Proof of the independence of the machine learning process comes from grouping together of current and former smokers in the model. We previously found that former-smokers are distinct from current smokers and have similar survival to non-smokers.^47^ Additionally, though eventually dropped from the parsimonious model, the selected cut-points for BMI are around 25 and 30; these are the standard thresholds for being overweight and obese. Interestingly, these are not the thresholds we found when we previously studied BMI^48^ as an independent variable. The concordance of our machine learning defined cut-points and standard threshold for BMI and discordance with our own previously published thresholds demonstrates the validity of our method and independence of the machine learning process from external influence.
The current analysis is the first to show that SIRI significantly increases with increasing financial toxicity (Figure 3.) The significant association of SIRI and FT was maintained after multiple linear regression. An abstract with 65 prostate cancer patients found a significant correlation between baseline tumor necrosis factor alpha and FT.^49^ Stress hormones are generally thought to inhibit tumor necrosis factor alpha, but the effects of chronic stress may be contradictory, leaving the overall effect unclear.^50^
On multiple linear regression analysis, in addition to FT, older age (p<0.002), white race (p<0.001), and treatment variables (RT only (p=0.010), surgery/RT (p<0.001) versus CCRT) were associated with significantly higher SIRI scores on average. Increased SIRI with demographic variables is consistent with several studies. Rundle et al. in a study of patients with benign finding on prostate biopsy, found that the ratios which combine to form SIRI were significantly elevated in white race control patients compared to those who went on to develop prostate cancer; case/control differences were not seen in black patients.^51^ Older patients tend to have increased inflammation^52^ characterized by increasing neutrophil counts and decreasing lymphocyte counts which would produce a higher SIRI. In contrast to our findings, in a non-cancer population, other studies have found that females have higher neutrophil to lymphocyte ratios than men.^53^ This finding is decreased by the effect of ageing.^54^ If eventually validated, a biomarker of FT may illuminate, and assist in evaluating, future mitigation strategies.

Data shown
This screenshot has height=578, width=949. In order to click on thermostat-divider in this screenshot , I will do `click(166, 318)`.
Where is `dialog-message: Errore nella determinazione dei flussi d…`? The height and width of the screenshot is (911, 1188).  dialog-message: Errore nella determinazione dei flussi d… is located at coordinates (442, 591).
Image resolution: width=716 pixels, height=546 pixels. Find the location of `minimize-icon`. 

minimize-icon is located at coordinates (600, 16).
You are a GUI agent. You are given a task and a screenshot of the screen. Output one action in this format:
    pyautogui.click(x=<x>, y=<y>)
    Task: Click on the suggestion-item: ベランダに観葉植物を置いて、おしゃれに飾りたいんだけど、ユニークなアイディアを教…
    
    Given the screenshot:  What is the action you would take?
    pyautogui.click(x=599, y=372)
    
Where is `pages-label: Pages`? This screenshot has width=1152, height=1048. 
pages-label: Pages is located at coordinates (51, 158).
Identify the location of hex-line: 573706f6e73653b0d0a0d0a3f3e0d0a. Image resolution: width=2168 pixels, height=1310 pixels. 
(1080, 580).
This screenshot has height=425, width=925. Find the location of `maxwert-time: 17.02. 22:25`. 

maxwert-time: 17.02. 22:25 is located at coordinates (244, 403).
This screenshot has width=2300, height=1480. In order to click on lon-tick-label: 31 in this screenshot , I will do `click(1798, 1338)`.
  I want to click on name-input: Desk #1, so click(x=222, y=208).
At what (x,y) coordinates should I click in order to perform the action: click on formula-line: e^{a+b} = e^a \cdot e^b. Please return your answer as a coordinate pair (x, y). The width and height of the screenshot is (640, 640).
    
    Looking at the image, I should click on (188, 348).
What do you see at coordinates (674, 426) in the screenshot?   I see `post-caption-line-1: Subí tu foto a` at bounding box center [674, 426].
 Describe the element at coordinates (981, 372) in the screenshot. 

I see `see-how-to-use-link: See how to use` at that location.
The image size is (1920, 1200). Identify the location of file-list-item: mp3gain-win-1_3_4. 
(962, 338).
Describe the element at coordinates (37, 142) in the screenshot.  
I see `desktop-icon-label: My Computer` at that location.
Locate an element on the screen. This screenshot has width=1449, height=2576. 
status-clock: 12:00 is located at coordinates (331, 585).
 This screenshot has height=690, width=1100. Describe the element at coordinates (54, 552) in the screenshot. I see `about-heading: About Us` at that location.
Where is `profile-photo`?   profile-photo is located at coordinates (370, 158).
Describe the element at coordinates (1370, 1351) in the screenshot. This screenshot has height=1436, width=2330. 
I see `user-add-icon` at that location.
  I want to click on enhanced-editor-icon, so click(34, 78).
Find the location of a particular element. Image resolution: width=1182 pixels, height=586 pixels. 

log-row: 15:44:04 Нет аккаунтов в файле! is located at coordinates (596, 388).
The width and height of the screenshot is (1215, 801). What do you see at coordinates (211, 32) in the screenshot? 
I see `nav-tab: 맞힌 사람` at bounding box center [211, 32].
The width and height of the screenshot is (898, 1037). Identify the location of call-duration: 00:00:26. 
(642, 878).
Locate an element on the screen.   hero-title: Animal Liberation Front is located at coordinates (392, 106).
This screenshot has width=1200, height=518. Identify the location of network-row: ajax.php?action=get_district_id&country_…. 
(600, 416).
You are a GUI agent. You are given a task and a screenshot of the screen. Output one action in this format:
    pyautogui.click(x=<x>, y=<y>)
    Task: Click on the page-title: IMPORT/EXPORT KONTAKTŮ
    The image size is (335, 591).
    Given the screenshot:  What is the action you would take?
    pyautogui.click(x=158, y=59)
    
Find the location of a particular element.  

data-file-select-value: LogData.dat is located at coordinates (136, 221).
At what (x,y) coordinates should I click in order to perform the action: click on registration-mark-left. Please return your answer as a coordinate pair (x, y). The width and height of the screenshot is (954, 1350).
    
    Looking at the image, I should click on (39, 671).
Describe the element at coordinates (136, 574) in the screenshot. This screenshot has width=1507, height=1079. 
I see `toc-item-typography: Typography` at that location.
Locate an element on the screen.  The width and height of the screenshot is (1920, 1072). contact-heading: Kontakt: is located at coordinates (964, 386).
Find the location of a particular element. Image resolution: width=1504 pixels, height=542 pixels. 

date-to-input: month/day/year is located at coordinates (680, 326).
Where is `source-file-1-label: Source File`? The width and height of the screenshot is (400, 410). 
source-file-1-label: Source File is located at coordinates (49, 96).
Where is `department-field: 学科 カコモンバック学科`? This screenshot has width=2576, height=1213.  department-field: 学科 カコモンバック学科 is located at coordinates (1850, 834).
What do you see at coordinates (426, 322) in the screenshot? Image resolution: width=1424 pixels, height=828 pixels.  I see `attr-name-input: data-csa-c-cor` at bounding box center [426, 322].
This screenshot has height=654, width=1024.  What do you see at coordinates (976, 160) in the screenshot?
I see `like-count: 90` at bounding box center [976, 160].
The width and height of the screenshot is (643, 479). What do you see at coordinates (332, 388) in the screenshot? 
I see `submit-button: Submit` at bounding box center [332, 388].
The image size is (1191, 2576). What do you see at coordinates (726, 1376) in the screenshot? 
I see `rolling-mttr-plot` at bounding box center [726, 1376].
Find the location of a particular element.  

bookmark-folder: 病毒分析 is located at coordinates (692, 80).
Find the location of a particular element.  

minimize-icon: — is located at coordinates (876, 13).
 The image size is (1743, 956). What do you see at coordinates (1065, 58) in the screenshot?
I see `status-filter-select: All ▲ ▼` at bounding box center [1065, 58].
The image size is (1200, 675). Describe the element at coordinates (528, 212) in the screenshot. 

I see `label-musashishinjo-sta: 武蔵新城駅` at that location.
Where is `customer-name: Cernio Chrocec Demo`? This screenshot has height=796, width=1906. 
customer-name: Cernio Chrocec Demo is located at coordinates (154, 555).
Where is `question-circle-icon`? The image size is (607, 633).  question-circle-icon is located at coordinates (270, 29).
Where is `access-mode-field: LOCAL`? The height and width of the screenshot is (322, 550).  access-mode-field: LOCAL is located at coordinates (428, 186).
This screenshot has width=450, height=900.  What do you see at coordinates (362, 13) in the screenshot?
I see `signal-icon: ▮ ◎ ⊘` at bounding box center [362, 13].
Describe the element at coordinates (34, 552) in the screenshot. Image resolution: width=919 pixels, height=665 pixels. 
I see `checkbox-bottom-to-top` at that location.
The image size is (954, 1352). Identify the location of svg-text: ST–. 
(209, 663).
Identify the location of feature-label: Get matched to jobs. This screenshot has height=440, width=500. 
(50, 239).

Tasks and exercises
a: From the excerpt on financial toxicity and SIRI, reproduce the part that opens with the words containing "Proof of the" and closes with "from external influence.".
b: Answer these questions using the excerpt on financial toxicity and SIRI:
(i) Around which two values were the selected BMI cut-points?
(ii) How many prostate cancer patients were in the abstract that reported a correlation between baseline tumor necrosis factor alpha and FT?
(iii) In a non-cancer population, which sex did other studies find to have higher neutrophil to lymphocyte ratios?

Answers for the exercise
a:
Proof of the independence of the machine learning process comes from grouping together of current and former smokers in the model. We previously found that former-smokers are distinct from current smokers and have similar survival to non-smokers.^47^ Additionally, though eventually dropped from the parsimonious model, the selected cut-points for BMI are around 25 and 30; these are the standard thresholds for being overweight and obese. Interestingly, these are not the thresholds we found when we previously studied BMI^48^ as an independent variable. The concordance of our machine learning defined cut-points and standard threshold for BMI and discordance with our own previously published thresholds demonstrates the validity of our method and independence of the machine learning process from external influence.

b:
(i) Around 25 and 30.
(ii) 65.
(iii) Females.